Sunday, 16 November 2014

But have not love: meditation on 1 Corinthians 13


And to think that all this time I called myself a Christian! But Christ lay dead in me.

I spoke in tongues with the Pentecostals, attended Bible study with the evangelicals, kissed icons with the Orthodox, worked for justice with the liberals. But Christ lay dead in me.

I went to church and said amen, I sang the alleluias. But Christ lay dead in me.

I prayed Christ’s words, I knew them all by heart, I ate the bread of life and drank his cup. But Christ lay dead in me.

I kept the Lenten fast and kept the vigil, sang Easter hymns, said Christ is risen. But Christ lay dead in me.

I studied Christ, read books about him, and as if that weren’t enough I wrote some too. (Letter from a woman in Johannesburg: Thank you for your book. It helped me to believe in Christ again.) But Christ lay dead in me.

With the gift of prophecy stirring in my chest I climbed the narrow steps into the pulpit. I looked out on the faces of the waiting worshippers. I preached Christ to them as though my life depended on it. But Christ lay dead in me.

I did my prayers and readings, I lit a candle and knelt each night before the cross above my bed. But Christ lay dead in me.

I went on pilgrimage, prayed in monasteries, visited great churches and cathedrals, saw the relics of saints and martyrs. But Christ lay dead in me.

I prayed O wisdom, O Adonai, O root of Jesse, O key of David, O morning star, O king of nations, O Emmanuel. It was Advent and I prayed as if expecting something. But Christ lay dead in me. 

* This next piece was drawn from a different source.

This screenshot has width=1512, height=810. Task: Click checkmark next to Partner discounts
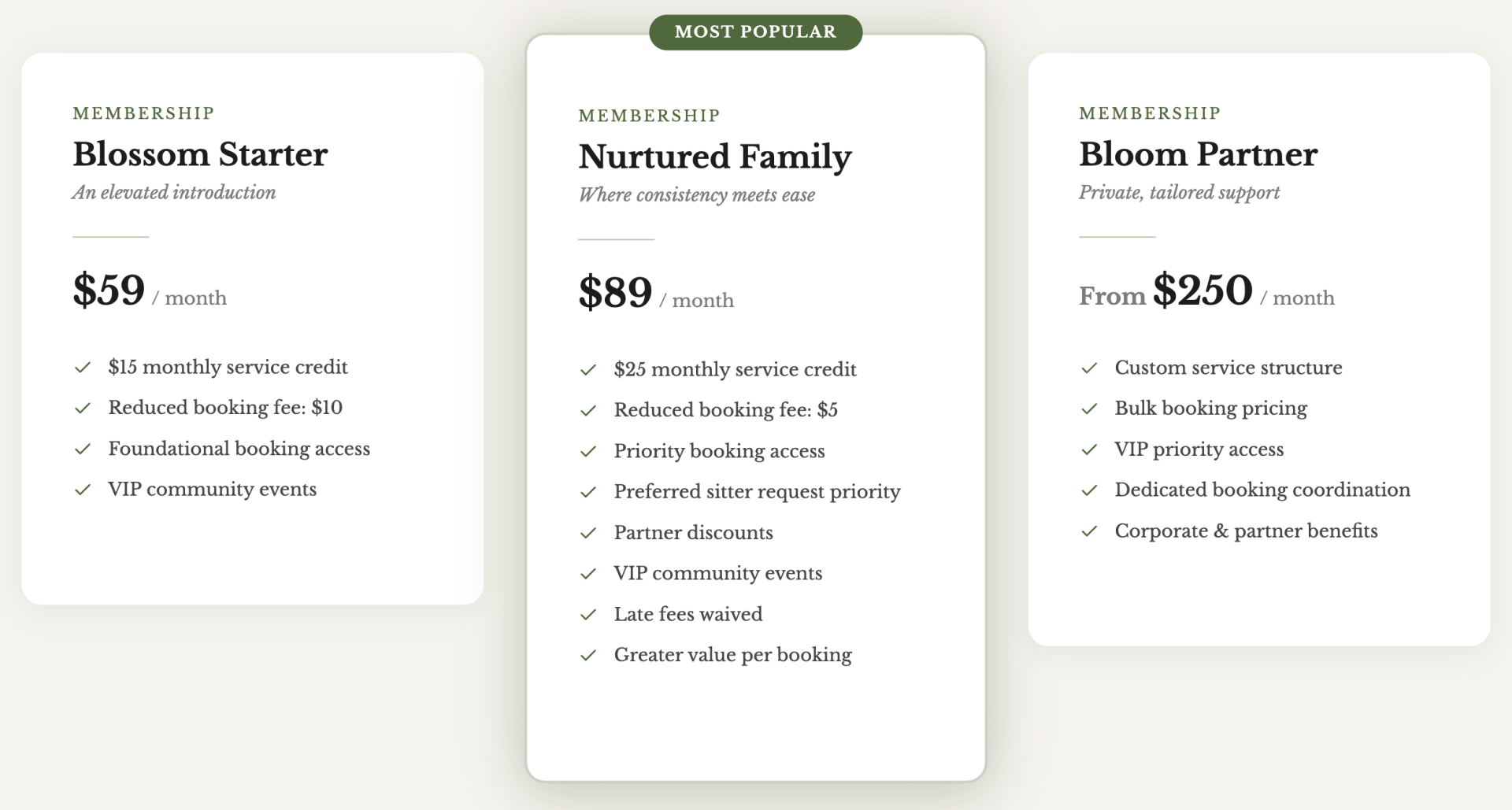click(x=588, y=534)
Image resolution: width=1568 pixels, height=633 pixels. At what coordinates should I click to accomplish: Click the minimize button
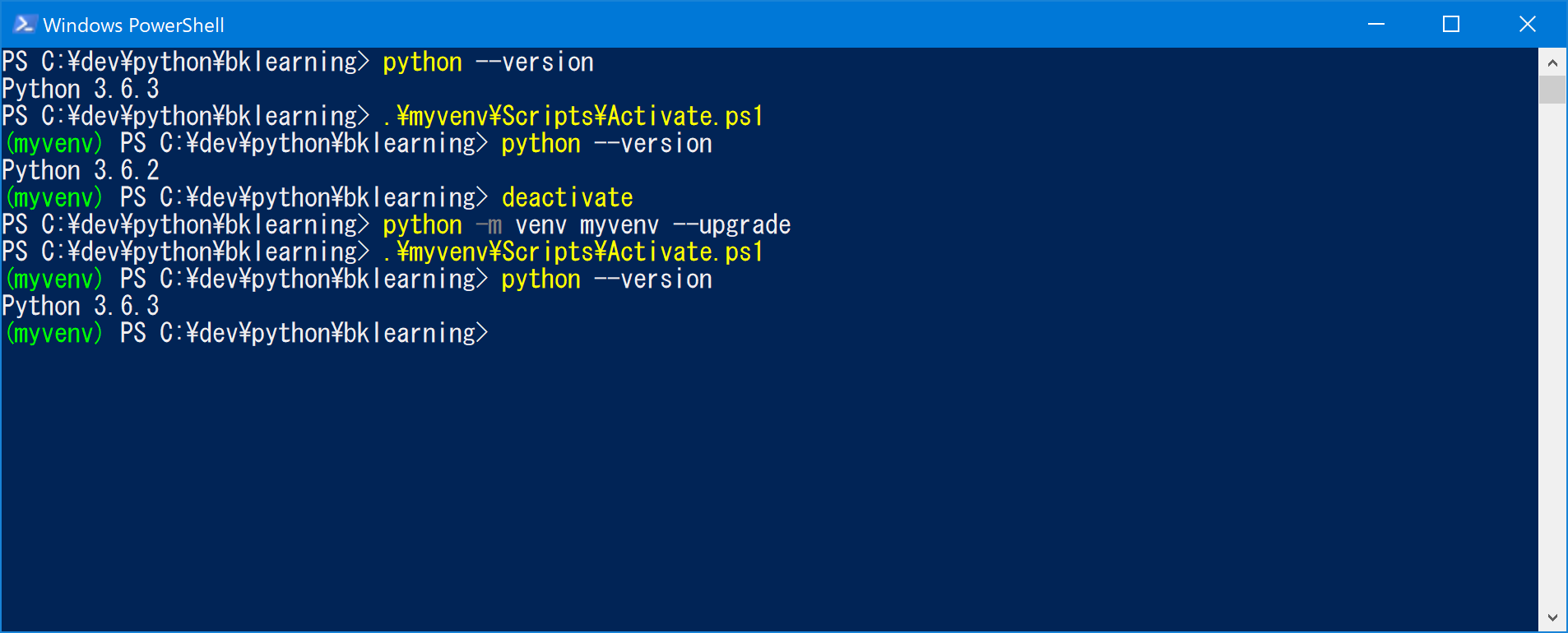coord(1375,24)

The doubts began. Not niggling manageable doubts but doubts like earthquakes, doubts that shift the roads and bring the bridges down. Not that I had many doubts, only four. Matthew, Mark, Luke, John. Four witnesses who said that Christ was still alive. But I knew the place where they had laid him: for Christ lay dead in me.

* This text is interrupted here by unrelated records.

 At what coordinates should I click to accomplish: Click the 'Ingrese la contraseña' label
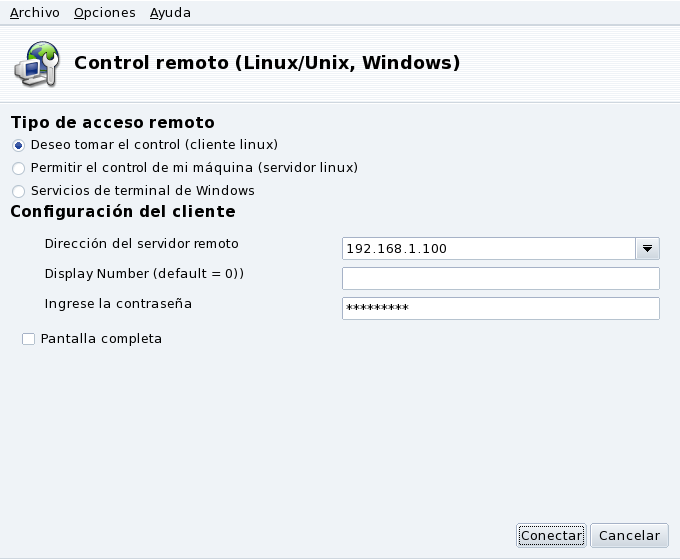(118, 303)
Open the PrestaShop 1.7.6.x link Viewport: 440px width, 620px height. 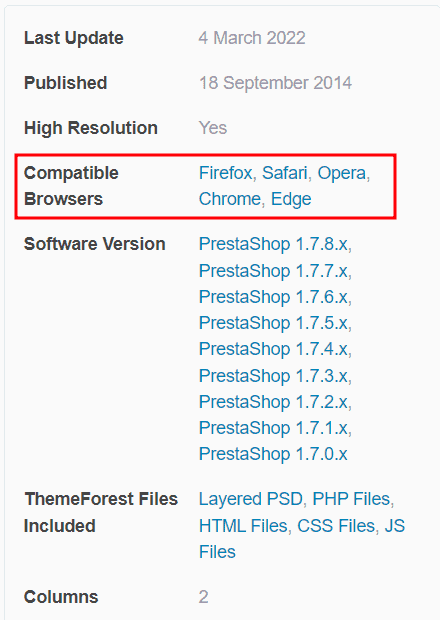[274, 297]

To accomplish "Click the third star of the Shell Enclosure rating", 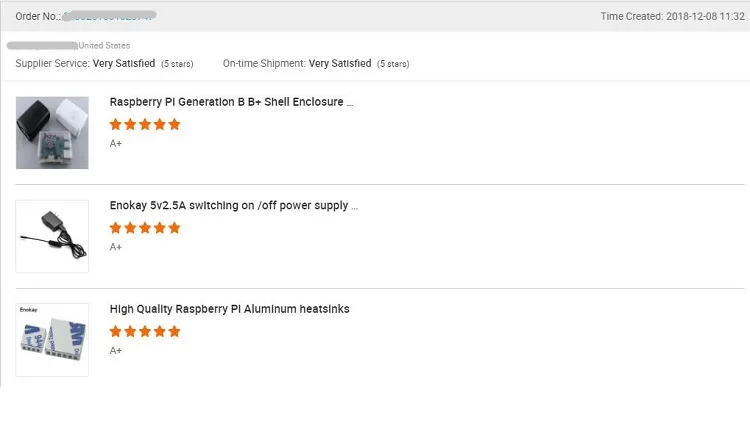I will tap(145, 125).
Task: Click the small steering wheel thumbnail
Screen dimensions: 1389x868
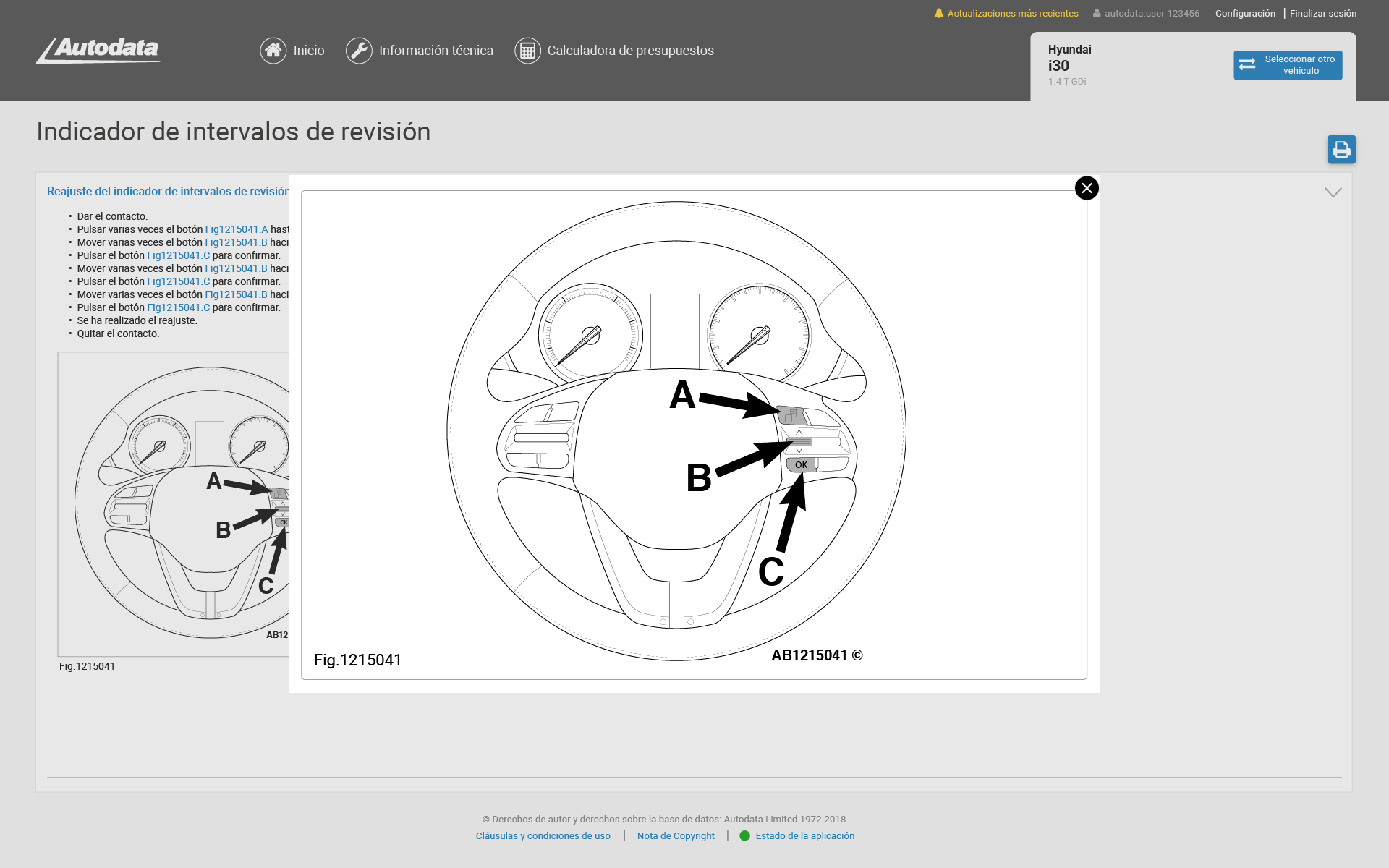Action: coord(174,504)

I took the consecrated bread. I thought, it is the greatest mystery or the greatest folly, who knows which. I ate it as though eating death. For Christ lay dead in me.

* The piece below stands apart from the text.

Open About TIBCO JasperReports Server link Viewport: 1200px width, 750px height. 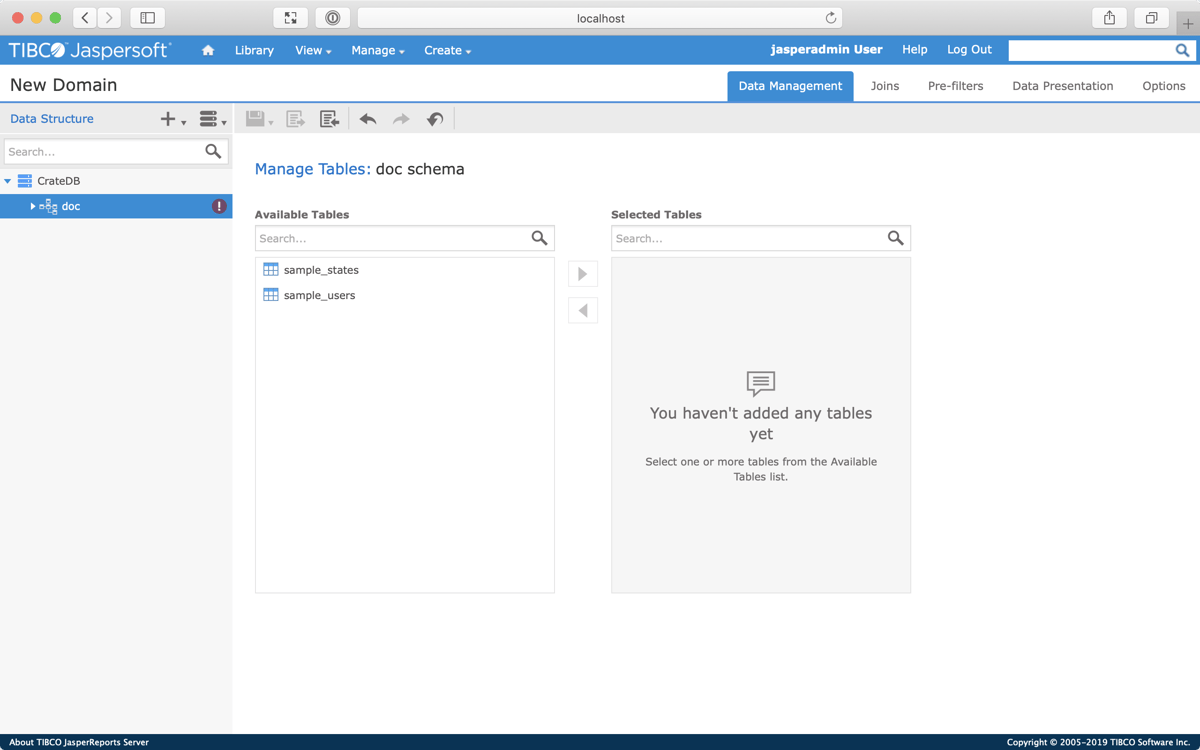point(79,742)
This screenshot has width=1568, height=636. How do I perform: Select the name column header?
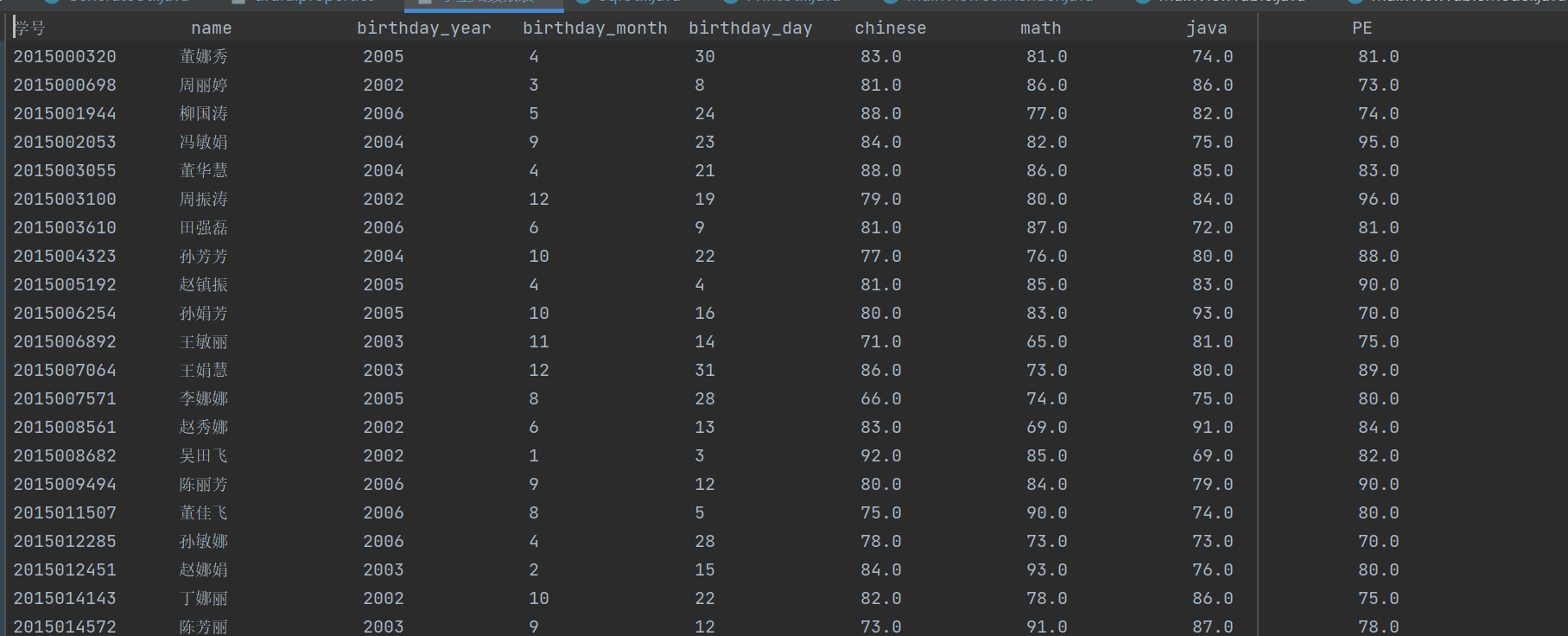211,29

When they told me lift up your hearts, I lied we lift them to the Lord. My heart was ashes, not thanks and praise. I could not lift it if I tried. Christ lay dead in me.

And then.

And then I sought and found my enemy, the one I love the least. I looked into his face. I spoke his name. I clasped his hand and said my brother. And Christ stood up in me, alive as on the first day, and inside me something moved, as big as stones, and all the graves gaped open.